- [SUPPLIED MATERIAL]
-- start --

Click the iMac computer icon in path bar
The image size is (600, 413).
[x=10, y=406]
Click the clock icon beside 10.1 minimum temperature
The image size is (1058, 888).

-- end --

- [EXERCISE BRIEF]
Put every line from the one containing "Click the clock" through the end of the rows into a numbered list, leaving out blank lines.

- [RESULT BELOW]
1. Click the clock icon beside 10.1 minimum temperature
2. The image size is (1058, 888).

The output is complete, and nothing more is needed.